In the Colonia del Carmen area of the Coyoacán borough of Mexico City, lies a striking blue house in a residential neighbourhood, once also the home of Salvador Novo, Octavio Paz, Mario Moreno, Leon Trostsky and Dolores del Río. Now the Frida Kahlo museum, this is the house where Kahlo grew up and where she eventually died. 

Walking through the house and gardens you see her elaborate clothing designed to bind her broken spine, the tiny beds, the chair which held her broken body all that look more like instruments of torture than clothing and furniture that belong in a childhood home. 

As we were there throughout much of the city during the month of October, there was a magnificent “ofrenda”, the altar that is built to pay tribute to the dead. You also see the peaceful gardens, the humble kitchen, and all throughout the voice of Frida and Diego in small gestures throughout the garden.

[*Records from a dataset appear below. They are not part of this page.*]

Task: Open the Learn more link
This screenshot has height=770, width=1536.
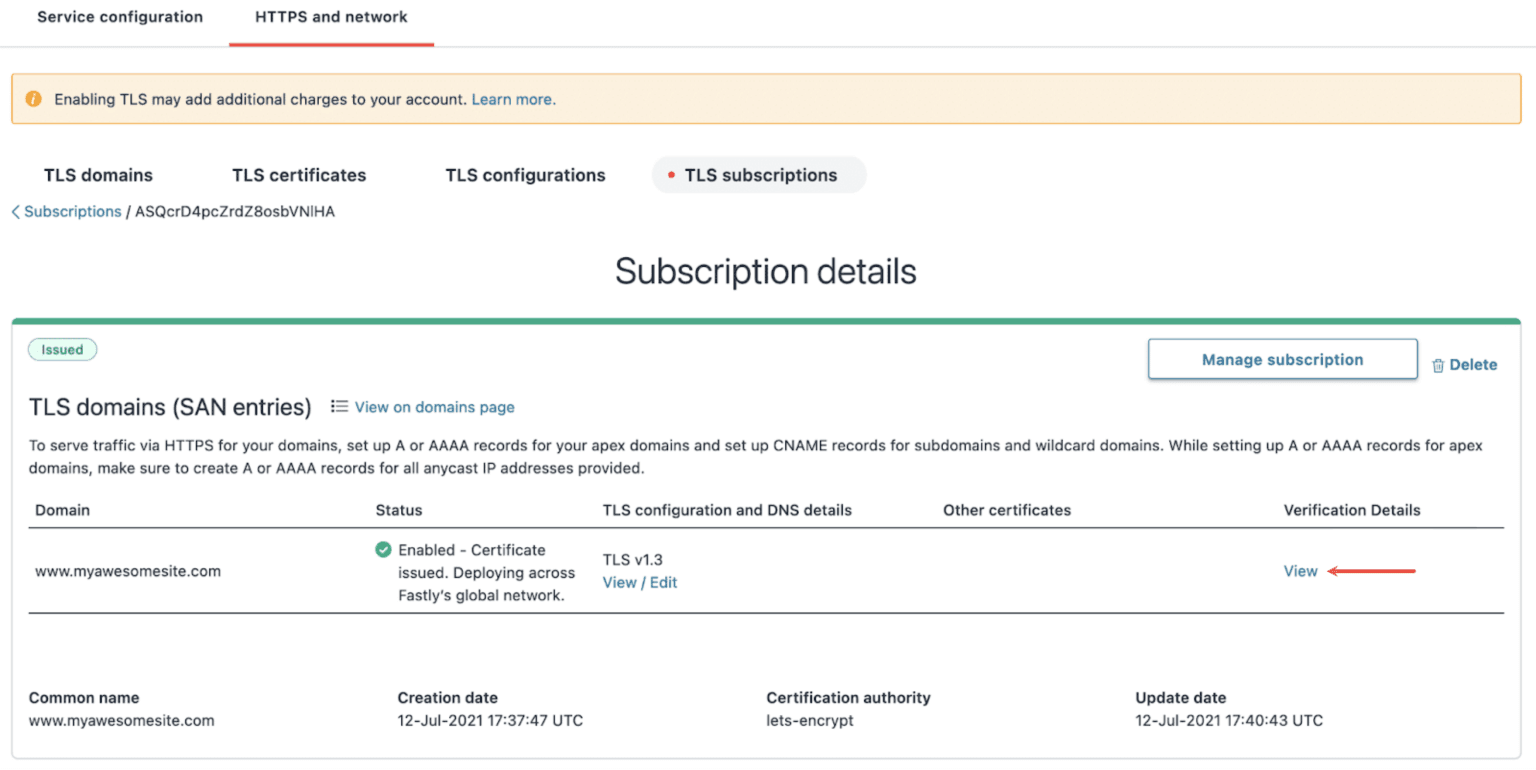Action: click(512, 99)
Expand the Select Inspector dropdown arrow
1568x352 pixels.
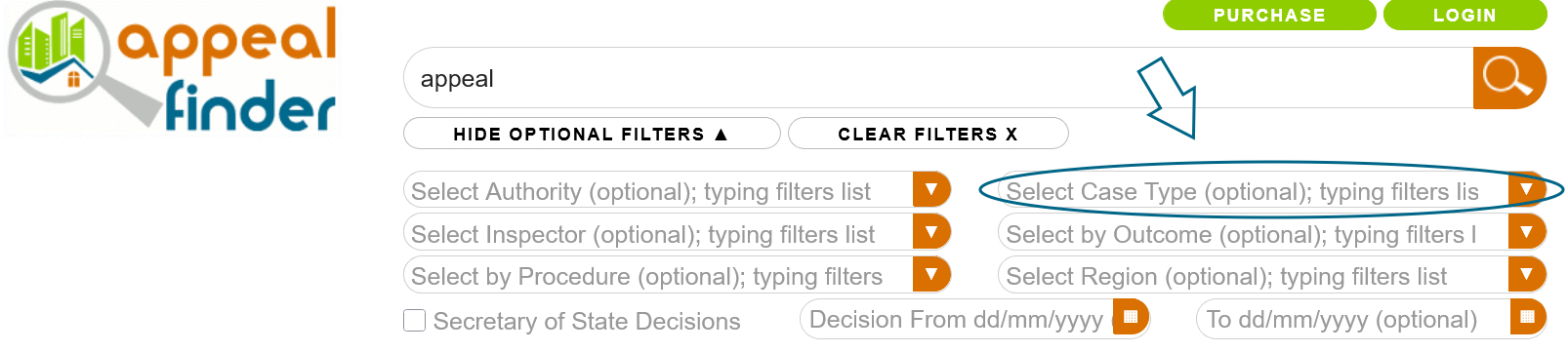pyautogui.click(x=931, y=232)
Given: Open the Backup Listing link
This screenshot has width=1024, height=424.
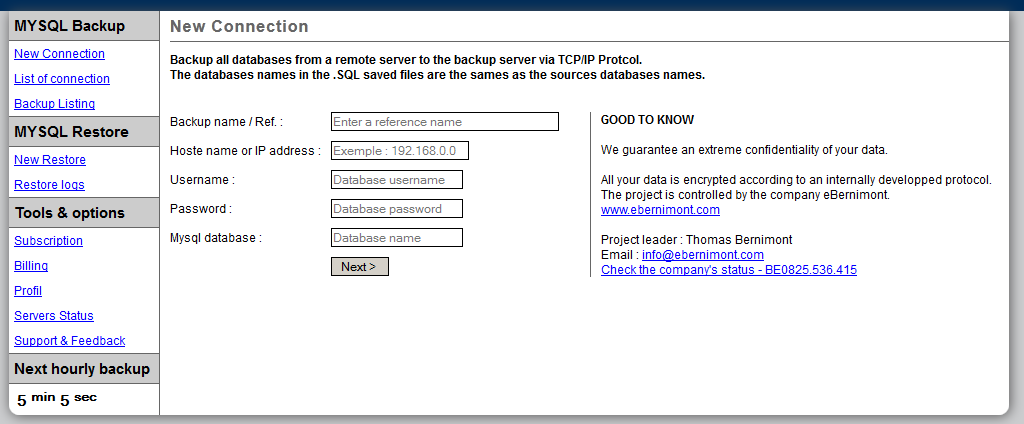Looking at the screenshot, I should tap(55, 104).
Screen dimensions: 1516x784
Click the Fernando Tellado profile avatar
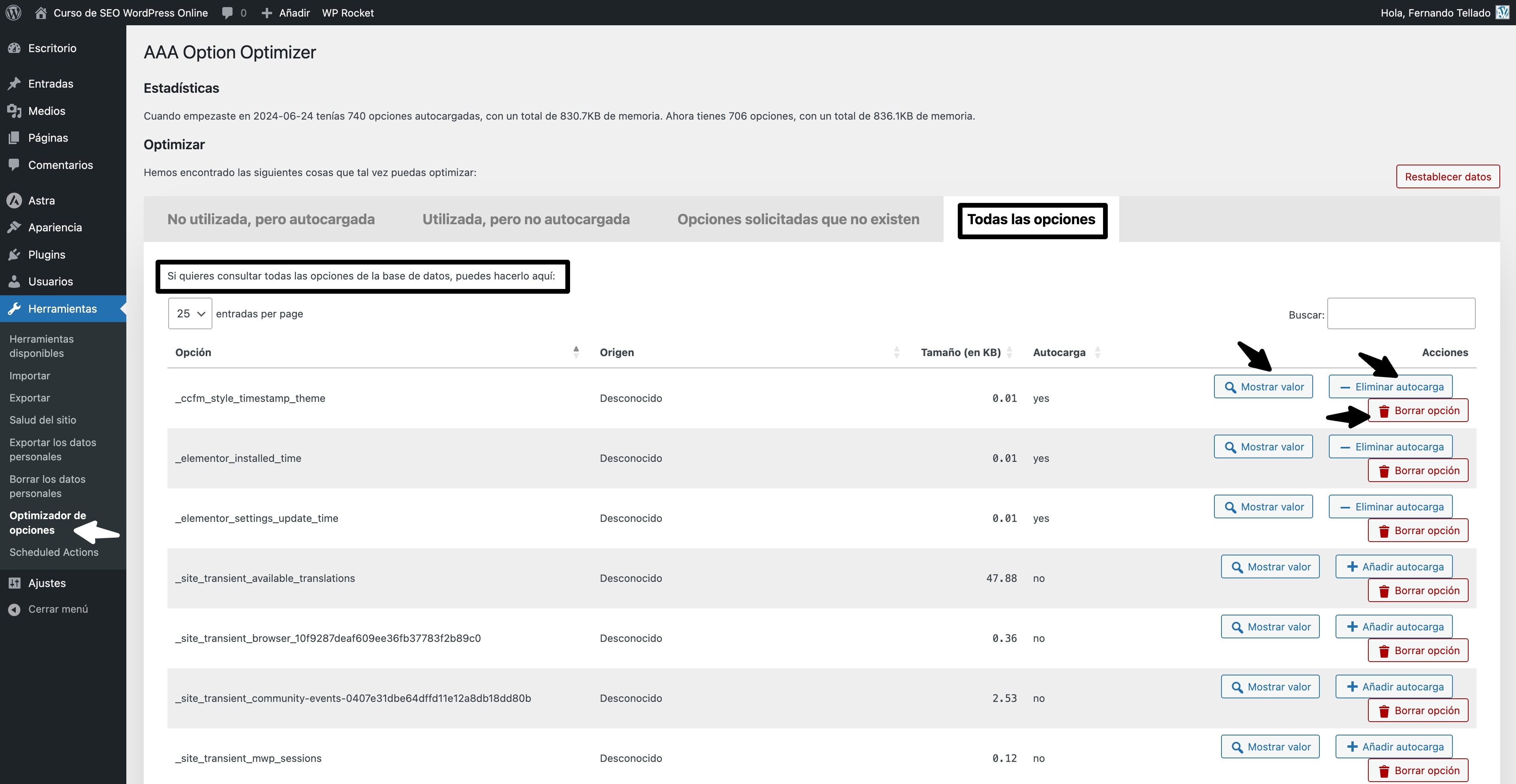coord(1502,12)
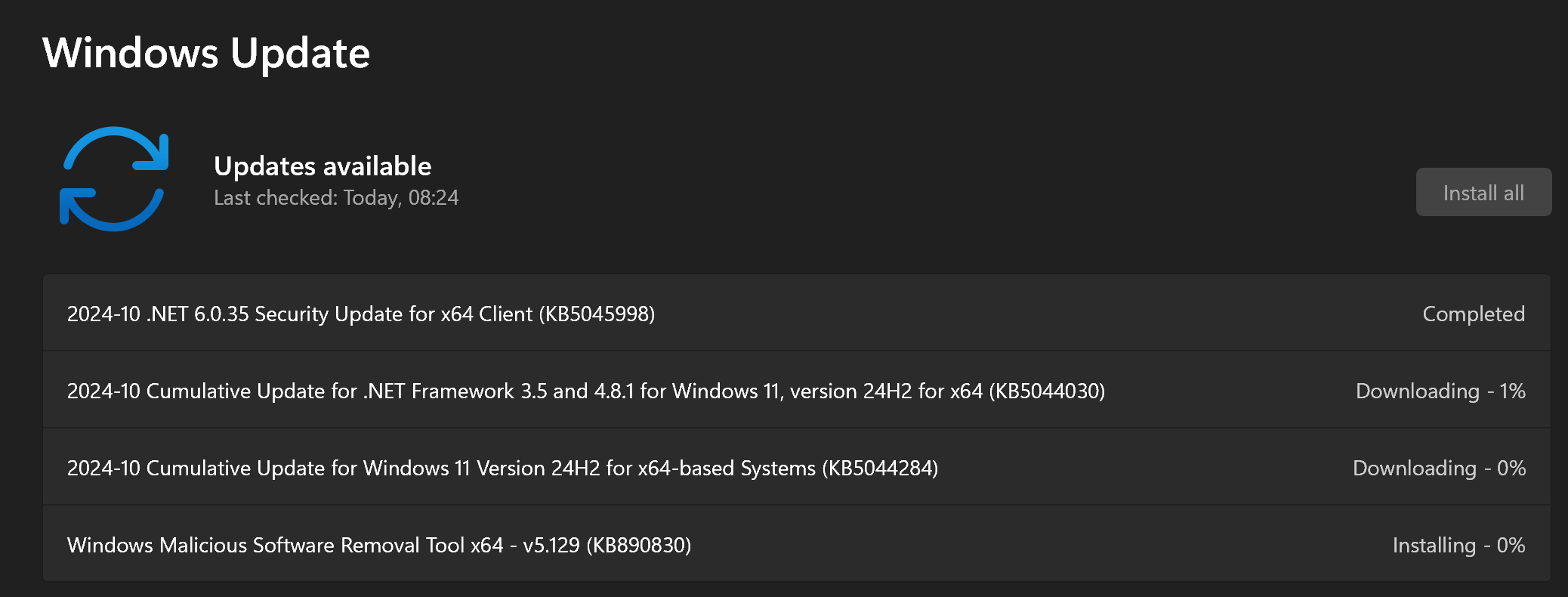Click the v5.129 version text
The width and height of the screenshot is (1568, 597).
551,546
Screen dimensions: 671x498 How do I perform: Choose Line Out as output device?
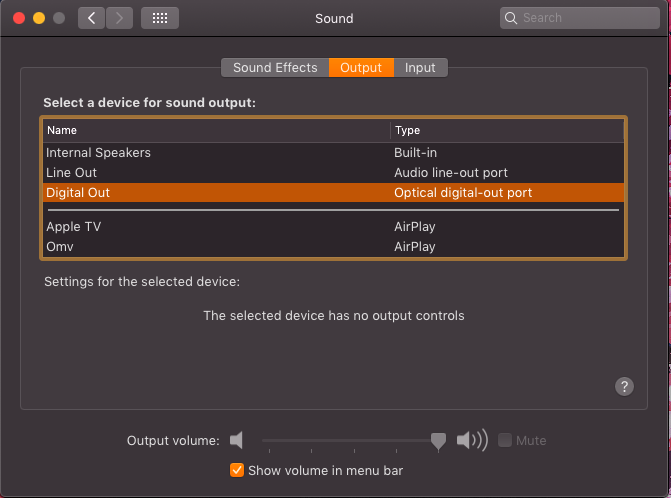(72, 173)
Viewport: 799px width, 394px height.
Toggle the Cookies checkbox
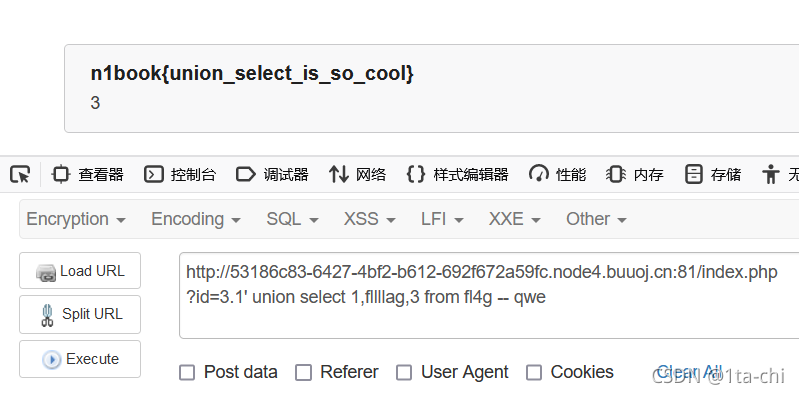tap(534, 373)

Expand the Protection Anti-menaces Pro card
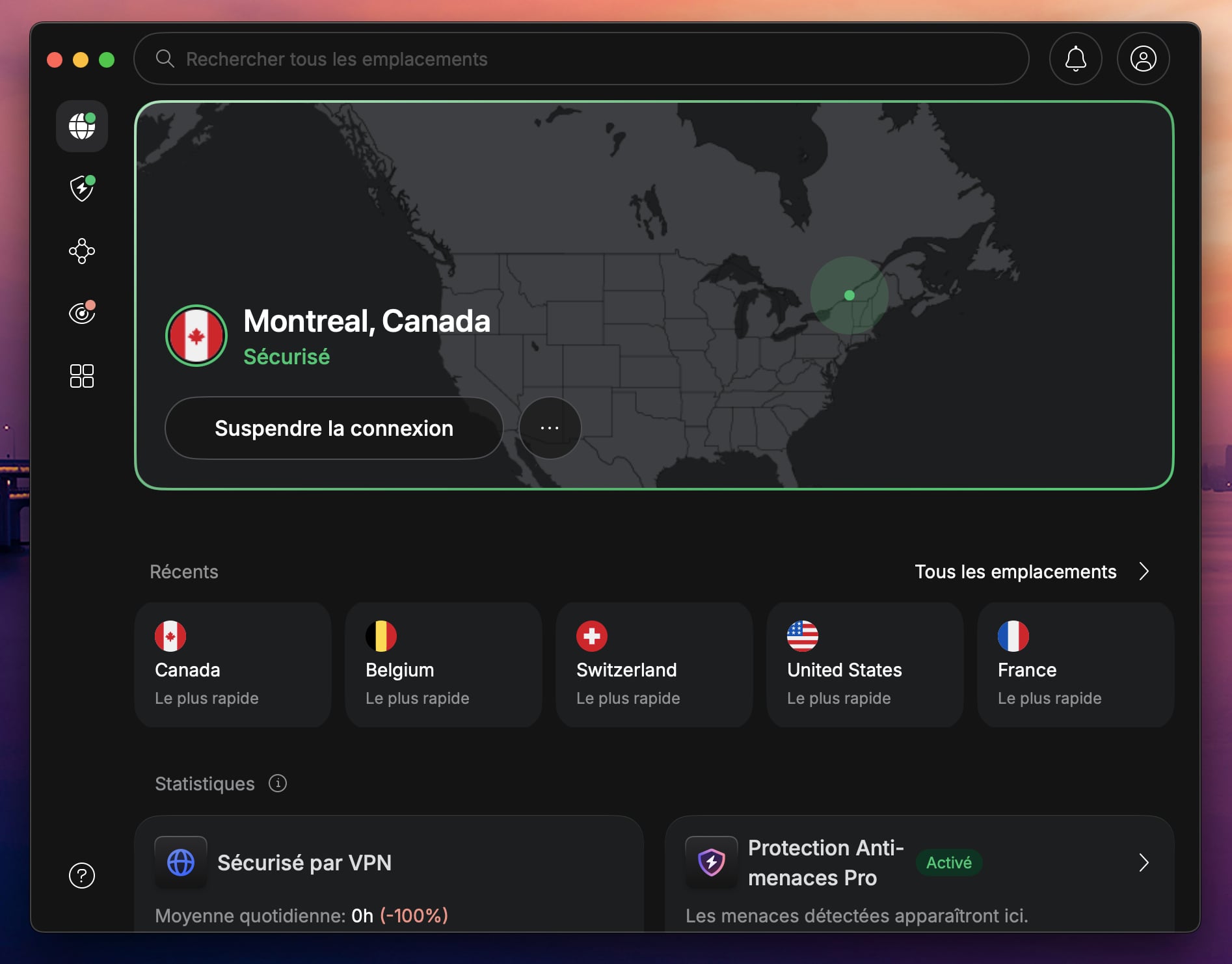pos(1144,863)
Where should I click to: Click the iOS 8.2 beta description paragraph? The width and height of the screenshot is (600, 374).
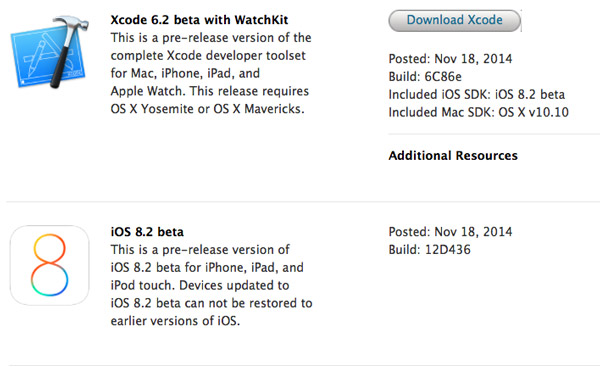212,285
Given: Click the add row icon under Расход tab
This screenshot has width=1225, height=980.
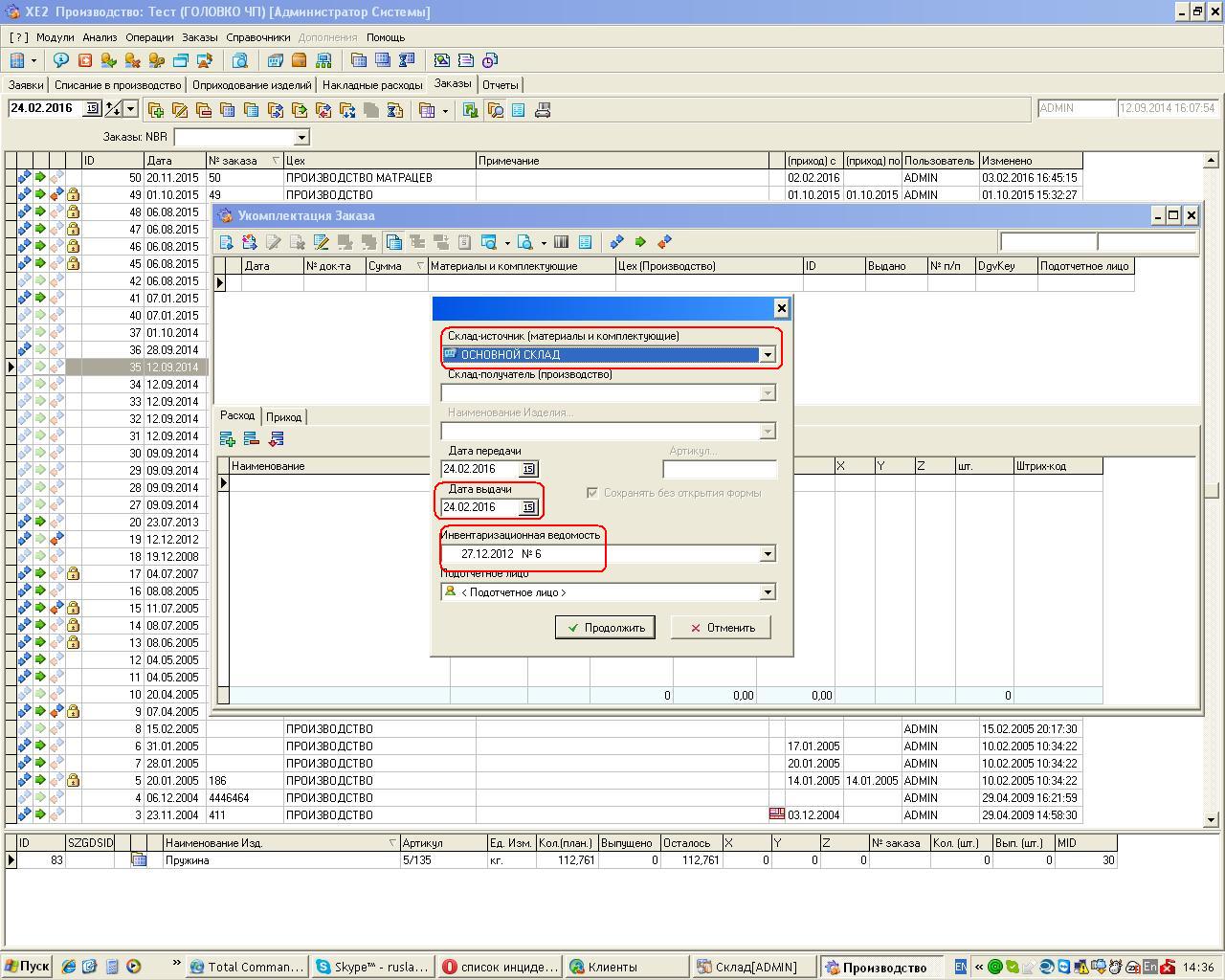Looking at the screenshot, I should point(228,439).
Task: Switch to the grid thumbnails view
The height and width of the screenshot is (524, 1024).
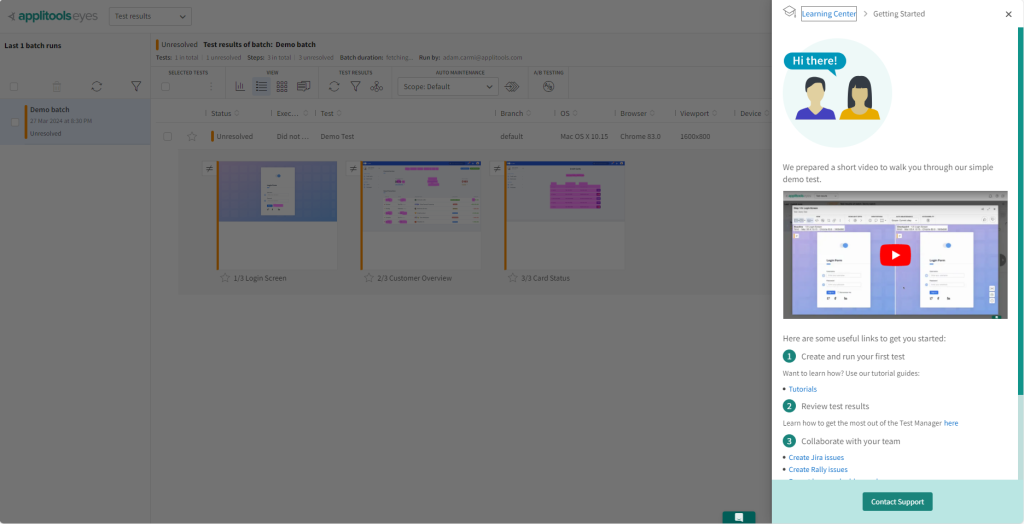Action: pyautogui.click(x=282, y=87)
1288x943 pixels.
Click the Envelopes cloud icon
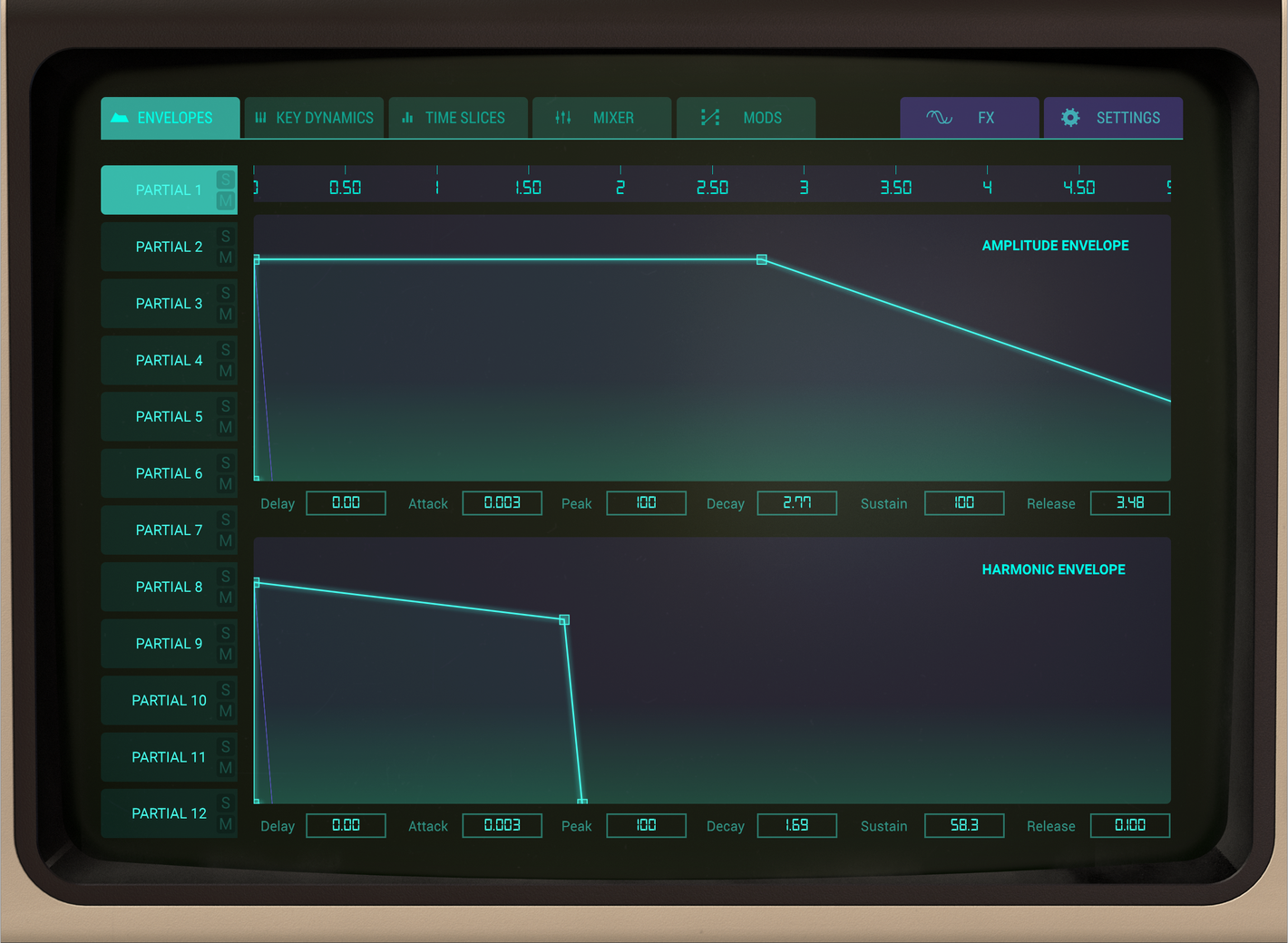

The creation of the museum is the work of Rivera, who after her death assembled unseen pieces of their work, the museum was only to be opened to the public after his death.

The Studio

15 minutes away in the neighborhood of San Angel lies another Casa Azul – the  twin house Kahlo shared with Rivera through most of her life, and where he lived after she moved back to her child hood home.  The twin houses – sit side by side joined by a bridge where she would bring him his meals that she would cook in the tiny kitchen in her house. His by contrast only contained his bedroom and a massive studio.

The studio windows ran floor to double height ceiling and fully opened up to the garden below and opened up completely flooding the space with light and allowing his pieces to be moved through the window instead of through the door of the house. This housed his archeaological collection and the works in progress that he would create, larger than life like the man himself. After Kahlo’s death, Rivera had her ashes placed in an urn in his home. In the end this giant of a man was broken by the force of nature of the tiny Frida. “I love you more than my own skin, more than my own heart, more than my own soul,” he writes. There he lived till he died in 1957.

FRIDA KAHLO EVERYWHERE

“I’m Frida Kahlo, and you’re my Diego.” – Madonna in the song “Hung Up”

60 years after her death, Frida Kahlo’s image, her personal brand, is perhaps greater than ever. she has been referenced by artists, musicians, and writers. From the movie, “Frida” where she is played by Salma Hayek, the fashion brand Rodarte with their Frida Kahlo-inspired clothing collections, the cosmetics company MAC with their Frida Kahlo-inspired makeup collections, Frida Kahlo, the icon lives on. She has even been the subject of a Barbie doll.

And all over the world in our travels and our own personal lives, we see her – on the streets of Tel Aviv, in a restaurant in Galway, in the alleys of Tropea, all over Mexico. We manifest her at the Voodoo Festival in New Orleans, my sisters wedding in Puerto Vallarta, a mourning for a friends passing at Dia de los Muertos in Oaxaca. Her paintings may be the riot of colors unleashing pain, the long dresses covering up the braces, but its the flowers and the brow intertwined with the image of this powerful woman – a manifestation of personal expression and triumph in the face of extreme adversity, Frida the muse is forever imprinted in our minds.